Serena Williams knows she’s lucky to be alive.
The tennis superstar, who welcomed daughter Alexis Olympia almost six months ago, is once again opening up about the terrifying complications she experienced after giving birth, this time in an essay for CNN Opinion.
“I almost died after giving birth to my daughter, Olympia. Yet I consider myself fortunate,” Williams wrote in the piece published Tuesday, before describing the complications she experienced after giving birth via cesarean section.
“Sometimes I get really down and feel like, man, I can’t do this,” she told the magazine. “It’s that same negative attitude I have on the court sometimes. I guess that’s just who I am. No one talks about the low moments ― the pressure you feel, the incredible letdown every time you hear the baby cry.”
Still, she feels lucky, considering the reality many black mothers face when giving birth.
“According to the Centers for Disease Control and Prevention, black women in the United States are over three times more likely to die from pregnancy or childbirth-related causes,” Williams wrote in her CNN piece. “But this is not just a challenge in the United States.”

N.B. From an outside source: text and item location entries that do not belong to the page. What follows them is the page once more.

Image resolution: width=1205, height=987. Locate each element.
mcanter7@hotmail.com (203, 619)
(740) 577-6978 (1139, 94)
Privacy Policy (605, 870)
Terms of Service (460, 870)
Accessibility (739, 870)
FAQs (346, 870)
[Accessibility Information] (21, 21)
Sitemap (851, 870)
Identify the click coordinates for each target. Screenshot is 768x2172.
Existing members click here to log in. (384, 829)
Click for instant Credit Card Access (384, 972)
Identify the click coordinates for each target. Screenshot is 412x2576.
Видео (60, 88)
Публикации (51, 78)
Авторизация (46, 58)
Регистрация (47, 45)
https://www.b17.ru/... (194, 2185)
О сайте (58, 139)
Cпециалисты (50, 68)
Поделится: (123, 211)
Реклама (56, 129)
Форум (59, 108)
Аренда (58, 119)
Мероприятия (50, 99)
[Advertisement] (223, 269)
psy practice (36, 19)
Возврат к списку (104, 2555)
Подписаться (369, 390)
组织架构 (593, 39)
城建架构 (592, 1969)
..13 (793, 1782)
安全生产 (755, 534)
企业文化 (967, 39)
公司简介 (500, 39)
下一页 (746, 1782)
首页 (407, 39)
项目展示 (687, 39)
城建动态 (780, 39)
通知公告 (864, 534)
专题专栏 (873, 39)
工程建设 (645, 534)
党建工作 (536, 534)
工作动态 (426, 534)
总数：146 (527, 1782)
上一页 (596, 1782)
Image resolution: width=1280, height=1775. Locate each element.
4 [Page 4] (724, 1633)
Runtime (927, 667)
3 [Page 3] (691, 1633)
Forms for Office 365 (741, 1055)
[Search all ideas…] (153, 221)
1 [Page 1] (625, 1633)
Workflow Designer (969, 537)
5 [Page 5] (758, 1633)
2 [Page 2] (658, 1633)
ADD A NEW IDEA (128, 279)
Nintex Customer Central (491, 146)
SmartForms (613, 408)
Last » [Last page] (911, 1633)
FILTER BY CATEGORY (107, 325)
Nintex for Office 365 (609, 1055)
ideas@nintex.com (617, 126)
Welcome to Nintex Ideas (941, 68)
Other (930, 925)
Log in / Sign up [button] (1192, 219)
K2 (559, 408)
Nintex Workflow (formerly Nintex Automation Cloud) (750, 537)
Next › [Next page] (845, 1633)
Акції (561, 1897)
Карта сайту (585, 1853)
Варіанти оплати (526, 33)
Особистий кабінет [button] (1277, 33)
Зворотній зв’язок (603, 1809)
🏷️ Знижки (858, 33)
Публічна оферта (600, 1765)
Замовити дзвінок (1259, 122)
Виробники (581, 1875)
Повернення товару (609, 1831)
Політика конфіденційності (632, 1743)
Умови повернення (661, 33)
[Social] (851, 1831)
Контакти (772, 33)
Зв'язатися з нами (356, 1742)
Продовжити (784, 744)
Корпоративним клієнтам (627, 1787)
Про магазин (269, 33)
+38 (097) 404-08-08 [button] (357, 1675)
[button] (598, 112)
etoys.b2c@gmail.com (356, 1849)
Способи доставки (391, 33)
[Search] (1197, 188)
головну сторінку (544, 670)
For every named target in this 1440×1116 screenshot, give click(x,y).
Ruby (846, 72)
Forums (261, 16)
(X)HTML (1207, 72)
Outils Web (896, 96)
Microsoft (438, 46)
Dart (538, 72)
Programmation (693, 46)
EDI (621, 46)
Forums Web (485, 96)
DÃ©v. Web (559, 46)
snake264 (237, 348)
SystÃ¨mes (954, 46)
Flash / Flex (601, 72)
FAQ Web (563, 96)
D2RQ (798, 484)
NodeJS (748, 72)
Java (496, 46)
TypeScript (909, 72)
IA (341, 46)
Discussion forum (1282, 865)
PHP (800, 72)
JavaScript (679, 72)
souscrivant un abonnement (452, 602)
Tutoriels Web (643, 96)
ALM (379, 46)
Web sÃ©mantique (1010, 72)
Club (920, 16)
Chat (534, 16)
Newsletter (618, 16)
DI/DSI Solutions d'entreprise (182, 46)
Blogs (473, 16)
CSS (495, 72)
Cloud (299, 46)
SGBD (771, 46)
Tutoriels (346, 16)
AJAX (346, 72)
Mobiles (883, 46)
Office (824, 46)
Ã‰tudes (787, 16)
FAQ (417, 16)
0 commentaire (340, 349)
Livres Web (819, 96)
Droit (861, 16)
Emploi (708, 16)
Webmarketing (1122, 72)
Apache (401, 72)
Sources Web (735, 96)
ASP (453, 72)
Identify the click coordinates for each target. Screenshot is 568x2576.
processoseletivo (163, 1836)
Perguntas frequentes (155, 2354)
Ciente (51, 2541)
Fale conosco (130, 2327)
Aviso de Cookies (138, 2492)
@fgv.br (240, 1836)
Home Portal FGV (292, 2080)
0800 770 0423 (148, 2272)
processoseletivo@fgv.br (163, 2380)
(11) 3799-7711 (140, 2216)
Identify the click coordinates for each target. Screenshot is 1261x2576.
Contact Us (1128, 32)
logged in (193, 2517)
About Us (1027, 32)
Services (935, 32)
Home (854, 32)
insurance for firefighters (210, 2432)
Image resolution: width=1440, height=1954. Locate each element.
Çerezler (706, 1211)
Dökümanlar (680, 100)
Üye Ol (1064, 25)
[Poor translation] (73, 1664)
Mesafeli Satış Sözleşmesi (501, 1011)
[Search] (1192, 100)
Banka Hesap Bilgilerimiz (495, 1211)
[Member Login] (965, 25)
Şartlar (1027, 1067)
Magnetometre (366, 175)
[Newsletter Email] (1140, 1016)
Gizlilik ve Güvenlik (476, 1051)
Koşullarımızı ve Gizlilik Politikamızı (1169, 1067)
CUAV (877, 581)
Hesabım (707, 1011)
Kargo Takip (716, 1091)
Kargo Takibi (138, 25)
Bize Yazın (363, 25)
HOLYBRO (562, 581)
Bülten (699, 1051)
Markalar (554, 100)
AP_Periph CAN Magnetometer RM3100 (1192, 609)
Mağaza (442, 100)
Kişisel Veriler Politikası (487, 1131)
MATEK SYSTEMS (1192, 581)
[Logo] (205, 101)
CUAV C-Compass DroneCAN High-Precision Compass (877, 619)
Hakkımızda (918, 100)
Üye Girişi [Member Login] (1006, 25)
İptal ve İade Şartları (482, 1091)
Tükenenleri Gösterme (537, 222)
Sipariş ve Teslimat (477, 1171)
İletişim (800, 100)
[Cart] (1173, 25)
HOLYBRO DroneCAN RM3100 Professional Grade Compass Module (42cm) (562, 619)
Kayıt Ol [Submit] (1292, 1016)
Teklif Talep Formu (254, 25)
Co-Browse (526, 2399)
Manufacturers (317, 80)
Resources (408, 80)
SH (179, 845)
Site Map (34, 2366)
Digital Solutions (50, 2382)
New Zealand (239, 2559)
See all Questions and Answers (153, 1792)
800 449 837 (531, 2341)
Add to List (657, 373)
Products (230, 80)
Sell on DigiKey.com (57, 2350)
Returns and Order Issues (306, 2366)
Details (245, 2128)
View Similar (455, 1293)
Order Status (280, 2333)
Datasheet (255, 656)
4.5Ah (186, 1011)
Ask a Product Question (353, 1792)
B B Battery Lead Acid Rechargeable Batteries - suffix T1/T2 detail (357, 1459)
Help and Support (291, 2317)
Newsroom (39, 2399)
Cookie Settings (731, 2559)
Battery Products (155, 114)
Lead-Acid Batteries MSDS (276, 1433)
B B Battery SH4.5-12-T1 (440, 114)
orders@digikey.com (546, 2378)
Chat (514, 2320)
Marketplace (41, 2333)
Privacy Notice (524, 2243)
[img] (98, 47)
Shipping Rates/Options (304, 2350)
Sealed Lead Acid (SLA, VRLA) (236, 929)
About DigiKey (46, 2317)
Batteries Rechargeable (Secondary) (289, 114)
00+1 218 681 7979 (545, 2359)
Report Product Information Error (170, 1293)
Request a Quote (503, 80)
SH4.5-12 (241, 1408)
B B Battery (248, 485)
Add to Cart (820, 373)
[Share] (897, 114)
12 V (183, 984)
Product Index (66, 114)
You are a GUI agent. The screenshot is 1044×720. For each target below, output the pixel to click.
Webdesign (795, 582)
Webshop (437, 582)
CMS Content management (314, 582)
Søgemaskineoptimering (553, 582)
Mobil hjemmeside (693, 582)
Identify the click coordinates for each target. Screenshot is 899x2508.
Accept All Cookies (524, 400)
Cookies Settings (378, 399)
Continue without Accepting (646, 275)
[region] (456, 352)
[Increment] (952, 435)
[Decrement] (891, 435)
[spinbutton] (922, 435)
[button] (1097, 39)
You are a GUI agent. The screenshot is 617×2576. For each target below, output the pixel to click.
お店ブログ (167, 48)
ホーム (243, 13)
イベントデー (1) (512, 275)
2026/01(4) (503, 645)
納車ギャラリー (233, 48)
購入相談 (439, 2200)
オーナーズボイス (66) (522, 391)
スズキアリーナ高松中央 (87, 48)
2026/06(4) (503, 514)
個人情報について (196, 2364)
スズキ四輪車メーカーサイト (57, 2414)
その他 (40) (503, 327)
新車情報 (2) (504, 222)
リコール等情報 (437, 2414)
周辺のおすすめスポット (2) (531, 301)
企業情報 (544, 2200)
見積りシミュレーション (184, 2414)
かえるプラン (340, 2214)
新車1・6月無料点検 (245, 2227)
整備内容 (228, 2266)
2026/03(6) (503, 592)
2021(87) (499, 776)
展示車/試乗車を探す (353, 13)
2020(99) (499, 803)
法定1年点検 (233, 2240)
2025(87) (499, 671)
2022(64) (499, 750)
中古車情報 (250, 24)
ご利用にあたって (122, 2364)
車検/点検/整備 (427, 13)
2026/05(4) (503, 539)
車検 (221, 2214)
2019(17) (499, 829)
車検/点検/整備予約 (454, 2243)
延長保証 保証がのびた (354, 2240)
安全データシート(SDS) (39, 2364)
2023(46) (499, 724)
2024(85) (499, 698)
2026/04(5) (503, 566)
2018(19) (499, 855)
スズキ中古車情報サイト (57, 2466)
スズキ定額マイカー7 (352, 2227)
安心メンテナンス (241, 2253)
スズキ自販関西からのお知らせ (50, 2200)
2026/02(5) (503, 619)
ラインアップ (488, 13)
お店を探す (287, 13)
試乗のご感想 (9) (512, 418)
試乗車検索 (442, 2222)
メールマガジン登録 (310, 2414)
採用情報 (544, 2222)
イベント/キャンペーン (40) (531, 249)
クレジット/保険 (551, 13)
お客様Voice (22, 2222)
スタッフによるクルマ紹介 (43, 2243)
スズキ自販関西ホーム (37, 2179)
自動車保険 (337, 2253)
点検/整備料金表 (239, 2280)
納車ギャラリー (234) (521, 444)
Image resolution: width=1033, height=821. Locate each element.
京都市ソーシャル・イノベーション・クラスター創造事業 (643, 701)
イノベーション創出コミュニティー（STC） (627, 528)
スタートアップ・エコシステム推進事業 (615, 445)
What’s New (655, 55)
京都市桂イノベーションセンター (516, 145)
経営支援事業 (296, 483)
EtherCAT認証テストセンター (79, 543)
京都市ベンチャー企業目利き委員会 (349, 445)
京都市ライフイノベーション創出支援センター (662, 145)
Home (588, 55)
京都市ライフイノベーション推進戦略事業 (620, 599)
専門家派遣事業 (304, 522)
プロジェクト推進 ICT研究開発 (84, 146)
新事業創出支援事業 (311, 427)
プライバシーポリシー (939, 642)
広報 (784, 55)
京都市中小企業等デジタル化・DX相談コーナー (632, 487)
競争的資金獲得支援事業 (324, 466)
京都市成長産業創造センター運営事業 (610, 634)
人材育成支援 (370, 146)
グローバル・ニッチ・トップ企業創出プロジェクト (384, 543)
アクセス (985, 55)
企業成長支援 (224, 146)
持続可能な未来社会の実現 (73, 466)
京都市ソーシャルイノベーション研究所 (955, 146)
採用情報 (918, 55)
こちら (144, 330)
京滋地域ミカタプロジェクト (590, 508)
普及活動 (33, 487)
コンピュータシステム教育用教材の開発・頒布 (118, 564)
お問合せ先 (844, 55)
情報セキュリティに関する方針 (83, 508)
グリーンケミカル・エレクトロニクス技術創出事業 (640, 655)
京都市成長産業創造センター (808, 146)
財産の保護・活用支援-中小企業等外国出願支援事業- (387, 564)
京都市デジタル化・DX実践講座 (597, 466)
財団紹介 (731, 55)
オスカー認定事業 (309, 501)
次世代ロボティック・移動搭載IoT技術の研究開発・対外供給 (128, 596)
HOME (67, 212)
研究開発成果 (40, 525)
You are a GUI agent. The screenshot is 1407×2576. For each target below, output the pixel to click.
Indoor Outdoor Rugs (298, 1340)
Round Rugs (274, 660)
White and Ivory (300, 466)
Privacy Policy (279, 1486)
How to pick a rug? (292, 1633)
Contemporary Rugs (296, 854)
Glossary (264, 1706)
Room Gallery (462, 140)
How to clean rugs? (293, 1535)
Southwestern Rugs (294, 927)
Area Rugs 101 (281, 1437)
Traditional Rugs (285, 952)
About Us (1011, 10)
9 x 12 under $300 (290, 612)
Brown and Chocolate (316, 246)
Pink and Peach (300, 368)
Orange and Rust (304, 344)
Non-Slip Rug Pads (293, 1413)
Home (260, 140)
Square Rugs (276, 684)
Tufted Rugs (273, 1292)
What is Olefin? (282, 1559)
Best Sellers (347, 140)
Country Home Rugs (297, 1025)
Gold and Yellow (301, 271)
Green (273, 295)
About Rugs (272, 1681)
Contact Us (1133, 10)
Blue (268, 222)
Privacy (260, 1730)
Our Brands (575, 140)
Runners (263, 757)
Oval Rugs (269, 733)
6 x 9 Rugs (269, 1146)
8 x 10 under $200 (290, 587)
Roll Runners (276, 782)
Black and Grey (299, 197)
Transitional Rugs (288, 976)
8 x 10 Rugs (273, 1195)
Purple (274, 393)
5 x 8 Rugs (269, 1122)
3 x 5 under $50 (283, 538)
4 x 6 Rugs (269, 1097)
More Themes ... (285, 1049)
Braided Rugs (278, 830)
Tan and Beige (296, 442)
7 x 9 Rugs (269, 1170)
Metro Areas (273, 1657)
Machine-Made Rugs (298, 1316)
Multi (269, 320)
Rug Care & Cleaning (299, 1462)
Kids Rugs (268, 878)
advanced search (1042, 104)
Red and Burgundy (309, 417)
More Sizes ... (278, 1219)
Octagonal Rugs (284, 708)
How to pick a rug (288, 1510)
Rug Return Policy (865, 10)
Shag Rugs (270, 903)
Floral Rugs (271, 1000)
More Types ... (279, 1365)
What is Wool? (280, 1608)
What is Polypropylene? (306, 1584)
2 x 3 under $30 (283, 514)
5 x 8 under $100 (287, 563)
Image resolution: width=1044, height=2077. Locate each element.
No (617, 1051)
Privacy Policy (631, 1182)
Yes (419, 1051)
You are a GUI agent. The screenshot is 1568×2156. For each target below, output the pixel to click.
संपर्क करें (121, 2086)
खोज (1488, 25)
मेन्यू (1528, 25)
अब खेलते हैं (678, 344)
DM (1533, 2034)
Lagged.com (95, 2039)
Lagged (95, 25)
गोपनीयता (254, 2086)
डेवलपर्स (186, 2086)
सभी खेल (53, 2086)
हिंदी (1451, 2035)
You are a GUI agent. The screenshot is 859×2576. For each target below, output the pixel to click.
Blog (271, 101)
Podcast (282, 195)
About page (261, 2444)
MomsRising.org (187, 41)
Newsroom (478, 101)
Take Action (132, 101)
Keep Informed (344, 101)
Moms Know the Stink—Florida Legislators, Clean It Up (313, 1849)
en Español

She explained that women around the world struggle to give birth in poor countries where they often have no drugs or doctors to save them when complications arise.
UNICEF says 80 percent of the nearly 2.6 million newborn deaths around the world each year are due to preventable causes, Williams notes. But she points out there is a solution.
“You can demand governments, businesses and health care providers do more to save these precious lives. You can donate to UNICEF and other organizations around the world working to make a difference for mothers and babies in need,” she said. “In doing so, you become part of this narrative ― making sure that one day, who you are or where you are from does not decide whether your baby gets to live or to die.”